If you don't have internet access then you won't be able to use the --latest
flag. Simply create a collapse file and pass it to pango_collapse. You could use the internal collapse file but I doubt you want to collapse all the same lineages as the default file.
Ah just tried running offline and it's actually an issue with downloading the alias_key not the collapse_file. The alias_key is required to be up to date because it contains the hierarchical information about the lineages. I will add an offline fallback, however, this may result in lineages not being collapsed if the alias_key file is out of date.

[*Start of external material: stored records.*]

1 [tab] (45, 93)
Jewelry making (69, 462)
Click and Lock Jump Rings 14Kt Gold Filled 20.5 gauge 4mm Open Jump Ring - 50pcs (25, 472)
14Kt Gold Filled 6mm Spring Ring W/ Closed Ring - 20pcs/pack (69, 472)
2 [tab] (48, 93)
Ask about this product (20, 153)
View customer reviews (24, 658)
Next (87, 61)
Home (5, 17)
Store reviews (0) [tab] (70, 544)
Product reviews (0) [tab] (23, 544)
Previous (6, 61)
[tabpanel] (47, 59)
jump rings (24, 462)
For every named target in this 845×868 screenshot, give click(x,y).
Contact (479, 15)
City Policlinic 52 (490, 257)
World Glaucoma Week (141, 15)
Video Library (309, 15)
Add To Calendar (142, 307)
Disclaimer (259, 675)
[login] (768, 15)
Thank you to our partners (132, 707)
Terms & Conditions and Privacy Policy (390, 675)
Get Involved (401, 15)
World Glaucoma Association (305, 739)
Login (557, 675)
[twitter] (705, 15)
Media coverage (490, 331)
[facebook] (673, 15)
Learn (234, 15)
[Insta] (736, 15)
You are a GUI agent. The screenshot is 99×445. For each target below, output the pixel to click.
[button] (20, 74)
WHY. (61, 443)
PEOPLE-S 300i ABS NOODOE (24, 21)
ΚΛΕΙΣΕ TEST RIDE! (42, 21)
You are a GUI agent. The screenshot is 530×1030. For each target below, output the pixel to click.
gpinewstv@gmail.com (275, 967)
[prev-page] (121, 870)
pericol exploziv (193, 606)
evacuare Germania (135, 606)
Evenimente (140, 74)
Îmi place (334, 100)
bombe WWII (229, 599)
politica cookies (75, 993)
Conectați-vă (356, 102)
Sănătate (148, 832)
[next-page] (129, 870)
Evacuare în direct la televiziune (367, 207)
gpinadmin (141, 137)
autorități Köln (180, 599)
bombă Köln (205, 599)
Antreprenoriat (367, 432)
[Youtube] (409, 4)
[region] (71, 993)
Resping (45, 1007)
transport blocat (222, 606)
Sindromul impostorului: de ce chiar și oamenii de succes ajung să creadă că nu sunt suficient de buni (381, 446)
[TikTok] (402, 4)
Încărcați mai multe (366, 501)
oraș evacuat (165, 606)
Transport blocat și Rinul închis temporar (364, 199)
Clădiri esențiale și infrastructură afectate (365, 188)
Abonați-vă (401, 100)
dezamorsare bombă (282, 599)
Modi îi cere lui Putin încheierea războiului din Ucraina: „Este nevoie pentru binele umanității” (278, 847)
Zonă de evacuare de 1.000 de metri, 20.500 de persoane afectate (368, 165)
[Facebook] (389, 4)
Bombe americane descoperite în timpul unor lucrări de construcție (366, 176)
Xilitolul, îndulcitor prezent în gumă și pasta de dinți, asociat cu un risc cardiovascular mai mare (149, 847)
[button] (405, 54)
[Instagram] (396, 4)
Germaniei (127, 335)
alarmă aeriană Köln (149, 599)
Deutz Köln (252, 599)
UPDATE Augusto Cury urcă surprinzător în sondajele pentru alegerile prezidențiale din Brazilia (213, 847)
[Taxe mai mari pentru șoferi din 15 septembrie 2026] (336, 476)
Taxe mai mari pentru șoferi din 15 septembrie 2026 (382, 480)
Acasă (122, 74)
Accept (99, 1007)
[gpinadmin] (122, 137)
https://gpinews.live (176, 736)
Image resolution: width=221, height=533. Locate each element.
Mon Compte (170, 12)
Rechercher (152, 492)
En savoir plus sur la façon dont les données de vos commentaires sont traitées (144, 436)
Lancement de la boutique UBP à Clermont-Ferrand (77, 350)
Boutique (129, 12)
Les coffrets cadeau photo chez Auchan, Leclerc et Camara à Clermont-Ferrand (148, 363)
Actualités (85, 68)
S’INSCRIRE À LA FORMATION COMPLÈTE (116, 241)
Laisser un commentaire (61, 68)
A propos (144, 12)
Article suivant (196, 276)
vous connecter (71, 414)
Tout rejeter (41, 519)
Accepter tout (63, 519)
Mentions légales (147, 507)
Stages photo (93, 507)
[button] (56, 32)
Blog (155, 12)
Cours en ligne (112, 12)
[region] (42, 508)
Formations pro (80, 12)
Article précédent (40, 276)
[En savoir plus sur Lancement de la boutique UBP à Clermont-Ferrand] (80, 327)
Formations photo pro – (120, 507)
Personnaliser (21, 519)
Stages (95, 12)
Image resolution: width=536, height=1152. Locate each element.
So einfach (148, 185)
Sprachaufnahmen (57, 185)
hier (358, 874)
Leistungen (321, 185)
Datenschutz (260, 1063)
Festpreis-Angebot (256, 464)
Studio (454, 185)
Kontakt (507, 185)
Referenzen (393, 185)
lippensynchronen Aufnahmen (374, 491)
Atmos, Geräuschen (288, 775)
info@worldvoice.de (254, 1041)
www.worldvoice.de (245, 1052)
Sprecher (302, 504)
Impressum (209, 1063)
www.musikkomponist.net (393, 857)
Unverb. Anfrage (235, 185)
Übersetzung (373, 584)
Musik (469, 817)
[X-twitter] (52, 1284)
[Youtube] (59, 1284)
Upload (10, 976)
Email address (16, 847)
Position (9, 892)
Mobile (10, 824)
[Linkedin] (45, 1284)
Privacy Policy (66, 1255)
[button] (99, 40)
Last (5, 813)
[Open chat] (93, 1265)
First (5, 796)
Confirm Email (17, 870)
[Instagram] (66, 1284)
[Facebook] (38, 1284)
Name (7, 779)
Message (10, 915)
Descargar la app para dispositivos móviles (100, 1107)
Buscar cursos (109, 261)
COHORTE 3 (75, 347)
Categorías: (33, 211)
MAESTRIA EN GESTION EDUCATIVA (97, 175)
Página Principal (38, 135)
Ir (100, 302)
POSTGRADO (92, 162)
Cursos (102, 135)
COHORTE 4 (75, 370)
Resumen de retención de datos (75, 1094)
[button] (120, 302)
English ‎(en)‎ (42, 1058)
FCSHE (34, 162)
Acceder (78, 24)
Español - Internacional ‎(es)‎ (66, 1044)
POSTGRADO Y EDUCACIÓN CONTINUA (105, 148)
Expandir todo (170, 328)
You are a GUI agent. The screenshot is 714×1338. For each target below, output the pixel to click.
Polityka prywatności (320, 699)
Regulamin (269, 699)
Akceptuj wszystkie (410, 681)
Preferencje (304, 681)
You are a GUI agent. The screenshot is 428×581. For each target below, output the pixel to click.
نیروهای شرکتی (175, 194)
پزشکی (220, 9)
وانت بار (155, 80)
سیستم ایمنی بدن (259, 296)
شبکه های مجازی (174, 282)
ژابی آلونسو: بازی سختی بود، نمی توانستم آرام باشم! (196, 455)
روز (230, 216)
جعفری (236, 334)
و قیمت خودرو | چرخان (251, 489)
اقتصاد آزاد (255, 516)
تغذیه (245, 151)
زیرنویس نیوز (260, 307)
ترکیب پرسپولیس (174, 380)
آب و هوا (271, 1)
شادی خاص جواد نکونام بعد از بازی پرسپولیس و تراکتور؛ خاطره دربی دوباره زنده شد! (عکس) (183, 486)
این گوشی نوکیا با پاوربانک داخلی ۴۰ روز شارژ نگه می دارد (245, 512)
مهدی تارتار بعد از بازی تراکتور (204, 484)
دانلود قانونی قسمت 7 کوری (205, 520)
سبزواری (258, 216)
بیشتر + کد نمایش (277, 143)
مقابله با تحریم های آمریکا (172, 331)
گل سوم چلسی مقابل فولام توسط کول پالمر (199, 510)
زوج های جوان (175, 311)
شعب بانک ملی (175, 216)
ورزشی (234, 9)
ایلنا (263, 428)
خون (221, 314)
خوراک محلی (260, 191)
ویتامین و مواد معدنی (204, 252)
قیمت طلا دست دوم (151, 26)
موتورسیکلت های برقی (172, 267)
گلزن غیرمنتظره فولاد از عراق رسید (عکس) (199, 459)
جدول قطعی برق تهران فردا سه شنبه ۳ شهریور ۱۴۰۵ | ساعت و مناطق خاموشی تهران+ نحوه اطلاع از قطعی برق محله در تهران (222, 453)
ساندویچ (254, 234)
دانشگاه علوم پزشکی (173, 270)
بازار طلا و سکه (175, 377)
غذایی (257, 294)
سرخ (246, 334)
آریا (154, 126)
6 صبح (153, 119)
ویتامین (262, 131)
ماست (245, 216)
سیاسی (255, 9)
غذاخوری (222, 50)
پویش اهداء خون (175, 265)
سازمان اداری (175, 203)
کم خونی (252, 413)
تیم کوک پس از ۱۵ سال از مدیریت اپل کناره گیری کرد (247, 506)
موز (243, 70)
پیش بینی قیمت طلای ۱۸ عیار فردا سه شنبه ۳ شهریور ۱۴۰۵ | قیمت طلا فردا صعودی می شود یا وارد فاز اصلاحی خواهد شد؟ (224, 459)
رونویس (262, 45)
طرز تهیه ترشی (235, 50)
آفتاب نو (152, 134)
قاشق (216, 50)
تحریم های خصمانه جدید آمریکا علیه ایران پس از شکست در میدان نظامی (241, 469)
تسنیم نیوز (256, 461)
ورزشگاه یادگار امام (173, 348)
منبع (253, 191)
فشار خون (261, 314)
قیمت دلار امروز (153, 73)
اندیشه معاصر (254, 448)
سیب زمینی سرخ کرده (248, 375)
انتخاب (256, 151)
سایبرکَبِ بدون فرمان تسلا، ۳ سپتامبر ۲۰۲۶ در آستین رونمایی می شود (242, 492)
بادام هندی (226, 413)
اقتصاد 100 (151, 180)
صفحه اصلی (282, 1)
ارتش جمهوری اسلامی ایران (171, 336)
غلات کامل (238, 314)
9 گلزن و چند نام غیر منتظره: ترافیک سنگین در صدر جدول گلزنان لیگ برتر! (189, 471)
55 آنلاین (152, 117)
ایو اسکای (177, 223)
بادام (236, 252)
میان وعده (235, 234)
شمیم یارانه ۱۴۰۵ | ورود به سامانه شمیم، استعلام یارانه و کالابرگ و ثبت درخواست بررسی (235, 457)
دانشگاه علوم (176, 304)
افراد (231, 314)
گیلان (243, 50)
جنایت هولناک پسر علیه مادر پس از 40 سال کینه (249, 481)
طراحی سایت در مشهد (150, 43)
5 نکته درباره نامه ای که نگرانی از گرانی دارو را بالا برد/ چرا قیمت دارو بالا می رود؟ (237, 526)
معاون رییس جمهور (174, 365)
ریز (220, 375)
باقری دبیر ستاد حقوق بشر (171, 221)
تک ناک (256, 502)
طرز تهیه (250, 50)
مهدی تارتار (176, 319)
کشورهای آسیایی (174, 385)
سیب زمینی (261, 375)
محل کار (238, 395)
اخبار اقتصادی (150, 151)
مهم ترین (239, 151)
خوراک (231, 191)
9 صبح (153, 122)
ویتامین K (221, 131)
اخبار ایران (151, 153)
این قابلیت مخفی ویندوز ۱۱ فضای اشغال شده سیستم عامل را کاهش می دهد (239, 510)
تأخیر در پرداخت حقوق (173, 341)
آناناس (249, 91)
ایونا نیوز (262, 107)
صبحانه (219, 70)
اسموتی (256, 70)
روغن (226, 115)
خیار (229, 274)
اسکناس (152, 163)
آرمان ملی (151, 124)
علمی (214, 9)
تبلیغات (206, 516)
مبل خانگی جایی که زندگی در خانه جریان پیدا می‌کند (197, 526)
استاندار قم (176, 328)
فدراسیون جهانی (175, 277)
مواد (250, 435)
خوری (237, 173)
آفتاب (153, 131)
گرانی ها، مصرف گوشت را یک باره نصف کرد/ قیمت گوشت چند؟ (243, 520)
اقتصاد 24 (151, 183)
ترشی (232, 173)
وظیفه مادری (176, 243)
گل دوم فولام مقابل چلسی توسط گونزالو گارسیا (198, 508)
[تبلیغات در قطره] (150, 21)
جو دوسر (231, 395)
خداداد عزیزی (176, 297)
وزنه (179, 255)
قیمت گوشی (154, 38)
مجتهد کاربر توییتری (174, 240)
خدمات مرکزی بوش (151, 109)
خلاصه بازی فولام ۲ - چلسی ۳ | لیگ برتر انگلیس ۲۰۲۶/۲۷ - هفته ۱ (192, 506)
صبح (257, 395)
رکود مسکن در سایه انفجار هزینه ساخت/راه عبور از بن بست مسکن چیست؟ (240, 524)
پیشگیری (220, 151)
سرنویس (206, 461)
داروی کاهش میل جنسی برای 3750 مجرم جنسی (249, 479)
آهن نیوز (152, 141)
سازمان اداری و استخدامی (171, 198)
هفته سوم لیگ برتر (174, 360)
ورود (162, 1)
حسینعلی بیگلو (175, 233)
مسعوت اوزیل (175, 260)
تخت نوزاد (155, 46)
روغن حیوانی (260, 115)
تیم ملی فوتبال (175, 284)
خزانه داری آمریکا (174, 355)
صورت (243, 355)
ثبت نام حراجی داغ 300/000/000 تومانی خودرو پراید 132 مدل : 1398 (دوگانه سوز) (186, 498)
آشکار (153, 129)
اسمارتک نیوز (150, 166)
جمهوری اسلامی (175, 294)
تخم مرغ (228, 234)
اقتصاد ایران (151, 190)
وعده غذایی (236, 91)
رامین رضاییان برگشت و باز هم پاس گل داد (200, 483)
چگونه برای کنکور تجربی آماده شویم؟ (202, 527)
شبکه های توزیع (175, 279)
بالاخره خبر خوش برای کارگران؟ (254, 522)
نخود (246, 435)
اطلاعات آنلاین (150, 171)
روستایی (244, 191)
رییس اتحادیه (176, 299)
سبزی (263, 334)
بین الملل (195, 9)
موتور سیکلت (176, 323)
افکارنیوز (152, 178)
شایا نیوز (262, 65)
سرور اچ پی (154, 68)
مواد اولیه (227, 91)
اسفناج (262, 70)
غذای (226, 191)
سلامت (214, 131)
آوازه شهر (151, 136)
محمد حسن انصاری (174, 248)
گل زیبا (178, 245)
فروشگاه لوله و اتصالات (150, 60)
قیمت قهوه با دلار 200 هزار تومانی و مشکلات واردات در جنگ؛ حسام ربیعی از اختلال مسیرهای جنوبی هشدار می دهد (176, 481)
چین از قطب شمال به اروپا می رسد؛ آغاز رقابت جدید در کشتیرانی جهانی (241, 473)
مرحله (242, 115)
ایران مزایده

I am using pango-collapse as part of a nextflow workflow that does not have access to the internet. In the file main.py line 121 if a collapse file is not provided on the command line using the
--collapse-file
; the file is downloaded from github. This is redundant as the collapse.tx file is apart of package distribution that is downloaded from when installed with pip. I think it would make sense just to have the program use this file and keep it updated with releases then redownloading the file.